01 // The Challenge
Threat intelligence platforms like AlienVault OTX serve up huge volumes of indicators of compromise — malicious IPs, URLs, domains, file hashes. Raw is easy. Actionable is the hard part. Analysts need the data shaped, filtered, and visualized before it's worth anything, and doing that by hand is expensive and error-prone.
The brief I set for myself: an end-to-end pipeline that collects, transforms, stores, visualizes, and interprets threat intel with as little human-in-the-loop as possible.
02 // The Pipeline
03 // The Splunk Dashboard
The centerpiece is the Intel Overview Dashboard — five interactive panels, each answering a specific analyst question:
- Indicator Type Breakdown — pie chart across IPv4, URL, domain, hash types. Prioritize by IoC shape.
- Expired vs. Active Indicators — keep the lens on what's still relevant.

• • • • •

◆ **LIST OF TASKS**
**A)** Answer the following from the threat-intelligence pipeline text.
(i) Which threat intelligence platform does it name?
(ii) How many interactive panels does the Intel Overview Dashboard have?
(iii) What kind of chart does the Indicator Type Breakdown panel use?
**B)** From the threat-intelligence pipeline text, extract the passage beginning with "01 // The Challenge" up to and including "human-in-the-loop as possible.".

◆ **DATA EXCERPTS**
• • • • •

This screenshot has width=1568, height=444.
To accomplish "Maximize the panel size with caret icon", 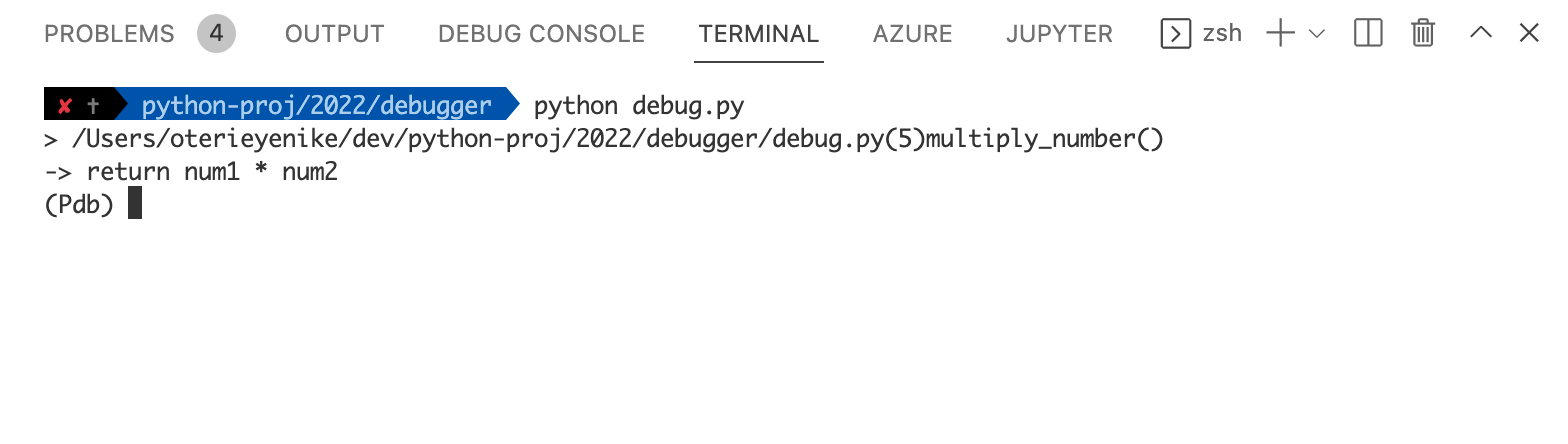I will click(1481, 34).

• • • • •

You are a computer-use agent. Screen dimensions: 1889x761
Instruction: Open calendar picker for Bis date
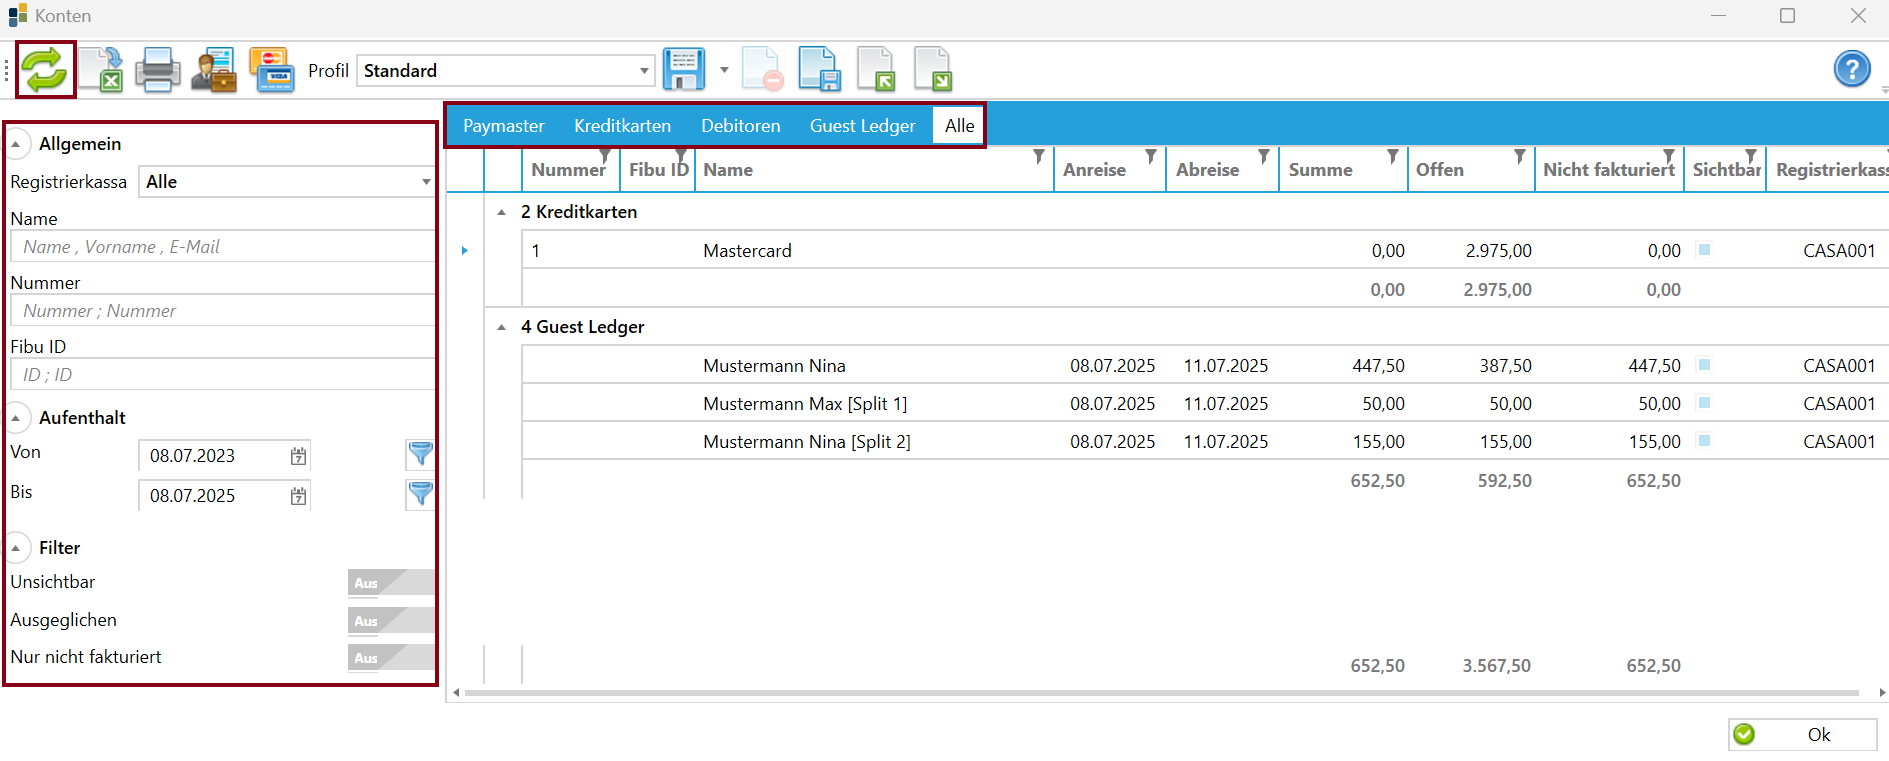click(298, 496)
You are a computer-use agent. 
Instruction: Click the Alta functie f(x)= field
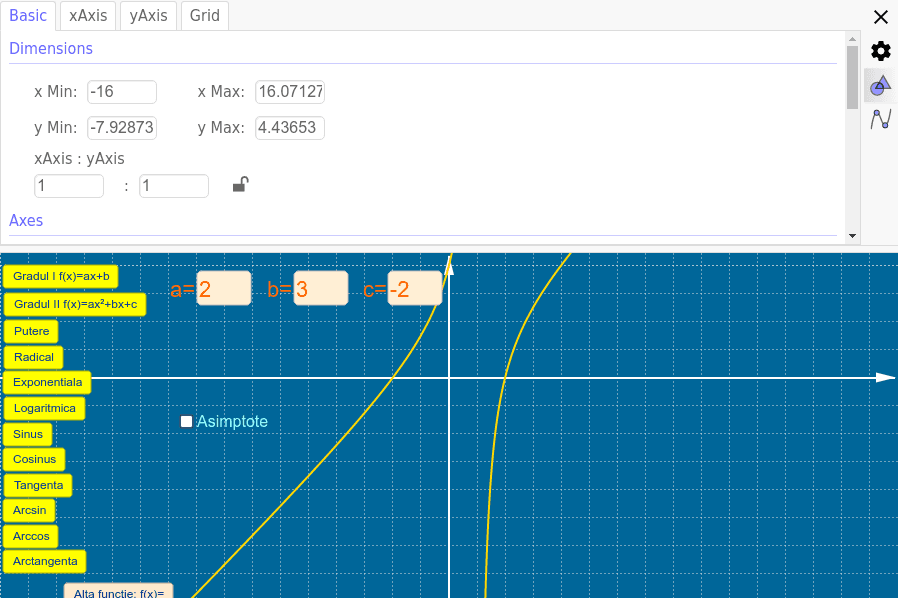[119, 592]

• • • • •

◆ **OUTPUTS FOR THE TASKS**
**A)**
(i) AlienVault OTX
(ii) Five
(iii) A pie chart

**B)**
01 // The Challenge
Threat intelligence platforms like AlienVault OTX serve up huge volumes of indicators of compromise — malicious IPs, URLs, domains, file hashes. Raw is easy. Actionable is the hard part. Analysts need the data shaped, filtered, and visualized before it's worth anything, and doing that by hand is expensive and error-prone.
The brief I set for myself: an end-to-end pipeline that collects, transforms, stores, visualizes, and interprets threat intel with as little human-in-the-loop as possible.